The future of human health may require unlocking access to our health data

The right to individual privacy meets the need for data to enhance public and personal health

The synergy of artificial intelligence (AI) and medical imaging has opened new horizons for healthcare. AI-mediated computer vision has been in use in oncology for more than 20 years; however, its arrival in other medical fields, notably dentistry, is more recent. Dentistry is particularly notable here, because while relatively few people have seen an oncologist, almost everyone sees a dentist at least every few years. The application of AI in dentistry, thus, extends to a much broader population. Rapid advances in AI oblige us to consider system design choices in light of possible futures that we may discern only indistinctly today. In healthcare, the stakes are high–higher, arguably, than in any other areas of AI deployment.

Key Takeaways

AI systems used in healthcare are "discriminative," meaning that they are trained to identify data based on expertly identified examples. In contrast, "generative" AI systems create new data.
Existing data protection regulations such as GDPR and HIPAA are important for patient privacy, but pose ethical challenges for training AI systems.
All healthcare stakeholders will have to work together to find ways of pooling data for further medical AI development while preserving individual privacy.

Discriminative vs generative AI

The family of machine learning algorithms most often used in medical imaging and diagnostic applications is called “discriminative,” as they are techniques for discriminating between existing data points. Discriminative systems are trained to classify data in order to determine the likelihood that a feature exists in the signal data (an early-stage lung nodule in a chest CT scan, for example). These algorithms should not be confused with the “generative” algorithms applied in popular new AI tools like ChatGPT or DALL-E, which create – or “hallucinate” – entirely new data points that in some way resemble the data on which they are trained.

The ability to fabricate outputs so believable that we are unable to see that they are fabrications has raised concerns about the application of generative algorithms in some arenas–including medicine, where human health is at stake. Those concerns will no doubt moderate the deployment of generative algorithms in healthcare. The algorithms with the greatest immediate utility in medicine, however, are discriminative. Discriminative algorithms are measured by the objective accuracy of their output, not their semblance of accuracy, and, like all machine learning algorithms, they are able to ingest and draw value from data at a rate that far exceeds human capacity.

Ethical considerations

The linkage between AI and data clearly has enormous potential significance for medicine. Unfettered access to medical data hones the precision of diagnostic tools and the ability of AI to detect patterns in large volumes of data will reveal connections and interactions that we do not now suspect. The bottleneck of hypothesis – the requirement to begin with a theory in order to define and obtain funding for medical research – is eliminated when the data itself yields answers without waiting for questions to be asked.

Currently, medical information systems are largely of the “walled garden” type: They are held within a practice, insurer, or medical center with limited outside access.
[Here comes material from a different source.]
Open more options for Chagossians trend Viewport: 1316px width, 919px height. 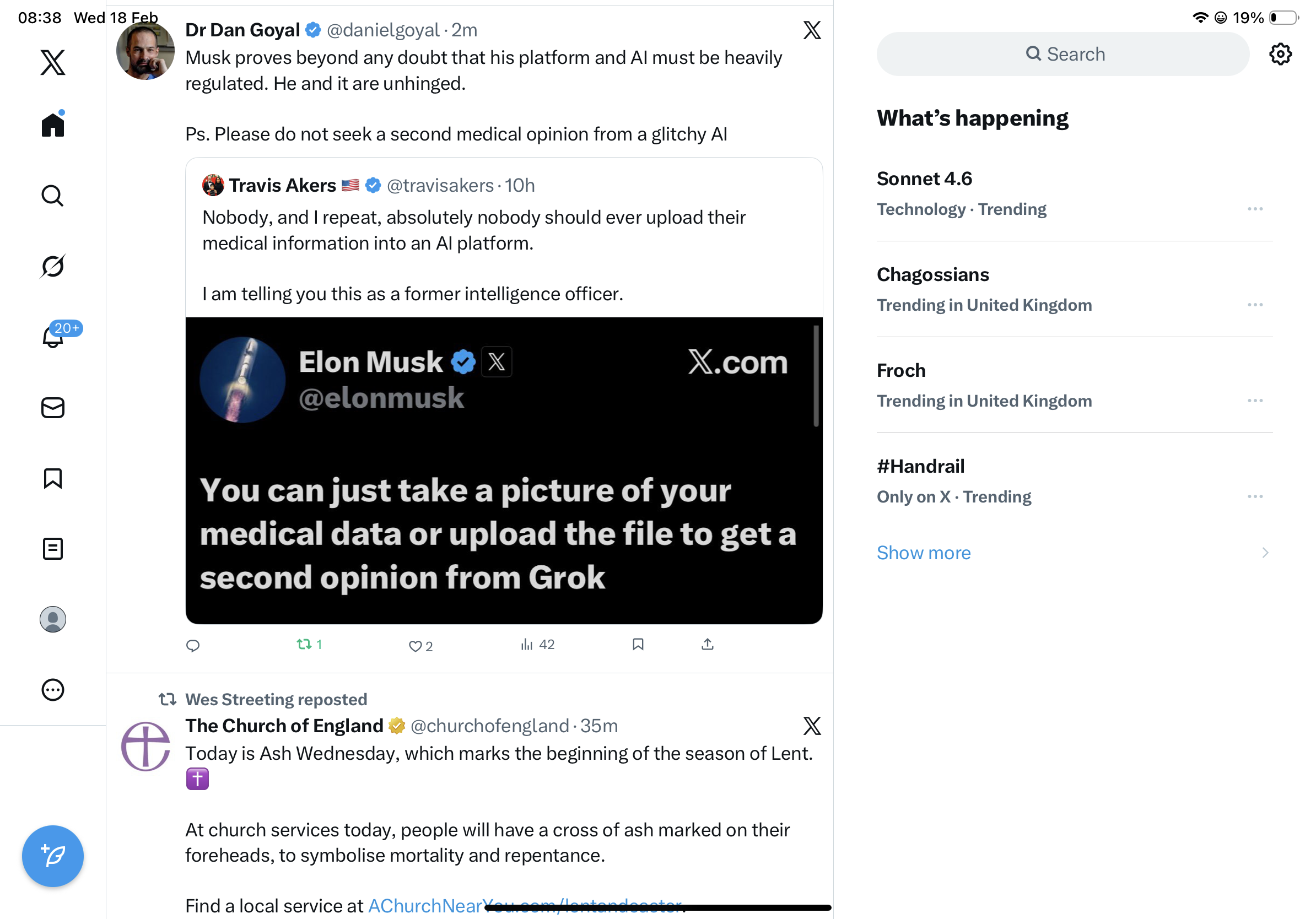pos(1255,305)
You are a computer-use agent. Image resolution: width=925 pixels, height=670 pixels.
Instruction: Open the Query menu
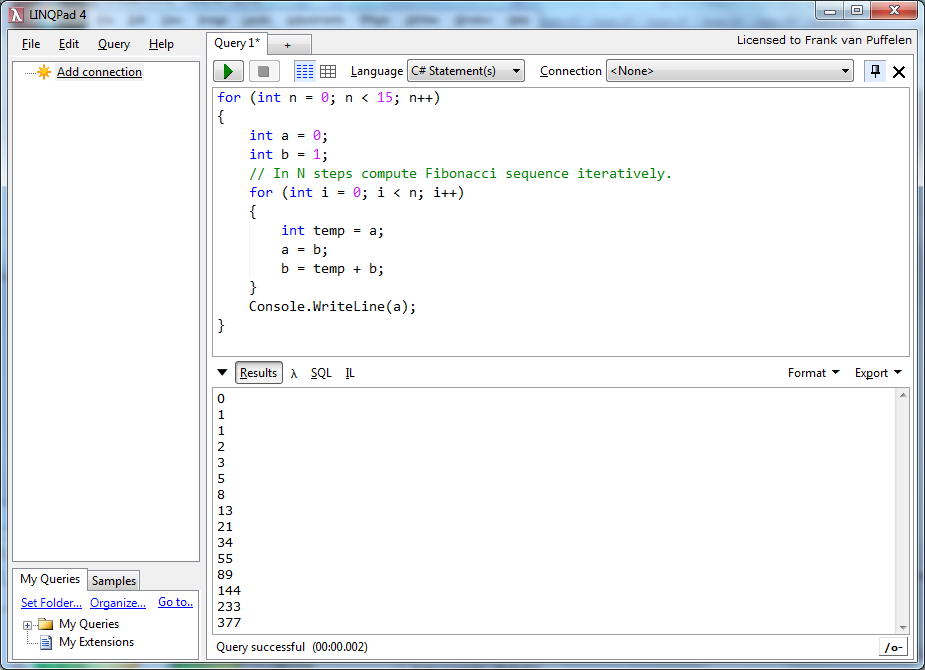[x=114, y=44]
In order to make the best use of data generated within these systems, methods of anonymizing and pooling large masses of patient data will be needed, together with scalable AI systems capable of scouring immense reservoirs of multimodal data.

Of course, unchecked access to medical data adds to the ethical considerations that attend any discussion of AI-integrated healthcare. As AI technologies require vast amounts of data to improve accuracy and efficacy, the question of how to protect patient privacy while leveraging data insights becomes increasingly complex. The General Data Protection Regulation (GDPR) in Europe and the Health Insurance Portability and Accountability Act (HIPAA) in the United States offer frameworks for data protection and privacy, but they currently fail to account for the considerable value that data brings.
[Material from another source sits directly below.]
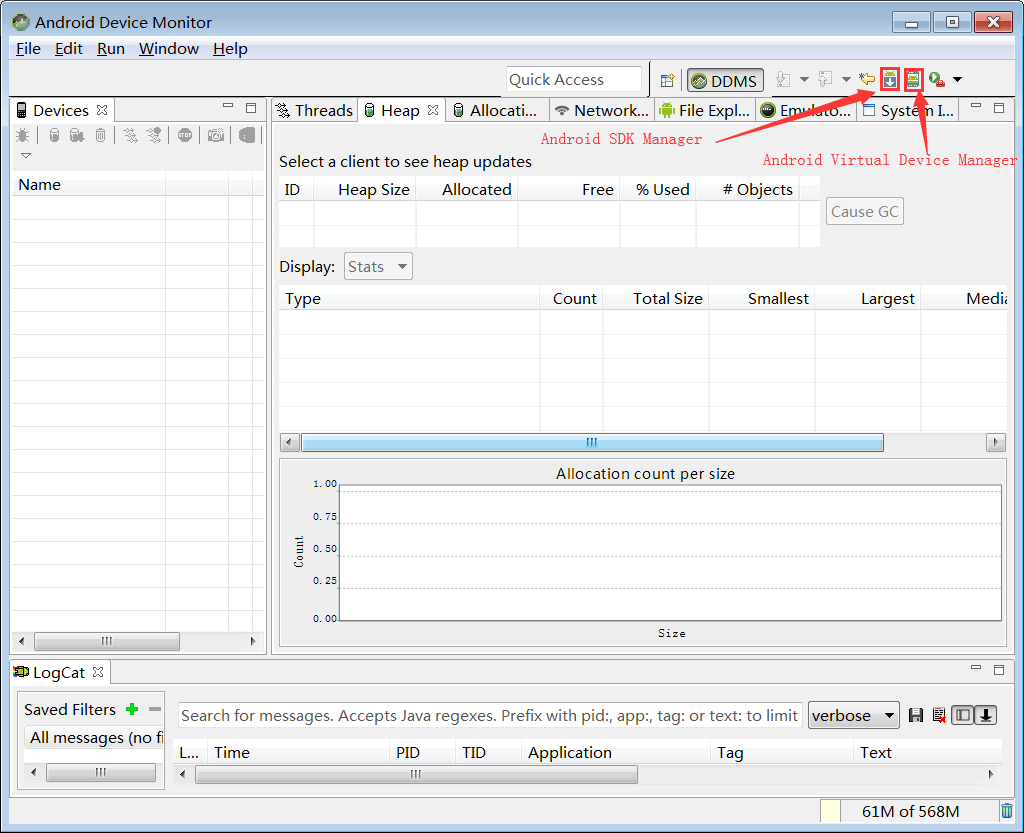Screen dimensions: 1024x833
Task: Expand the Display Stats dropdown
Action: pyautogui.click(x=378, y=266)
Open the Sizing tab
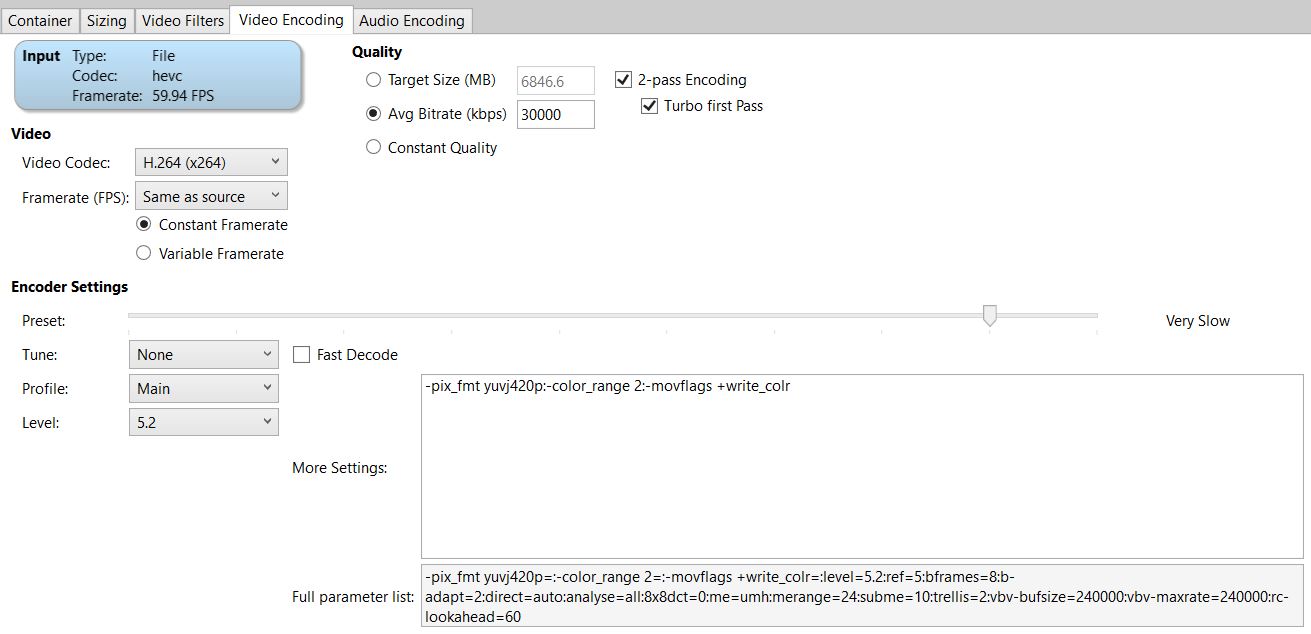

Collaborating for the future

As interoperability of digital systems continues its exponential growth, we can expect an overwhelming increase in the novel information that is produced by AI. Consider that the rapid advancement of AI technologies often outpaces regulatory measures, however, and it becomes apparent that finding an ideal balance between innovation and privacy will require considerable effort from all corners of the healthcare system. That effort must begin with thoughtful collaboration between policymakers, technologists, and healthcare providers.

To maximize tomorrow’s benefits, we need to think today about the most efficient ways to foster interconnectivity and the most effective ways to overcome complex questions about privacy, ownership, intellectual property, and system supervision. We should, for example, develop ethical guidelines around health data that account not only for the privacy of patients (as GDPR and HIPAA do) but also for the benefits that new innovative technologies can bring to patient care.

In medicine – as opposed to, say, advertising – data is a public good. The challenge for medicine in the digital age will be to find ways of pooling information for the common benefit of all patients, while still protecting individual privacy and preserving the privatized nature of our healthcare system.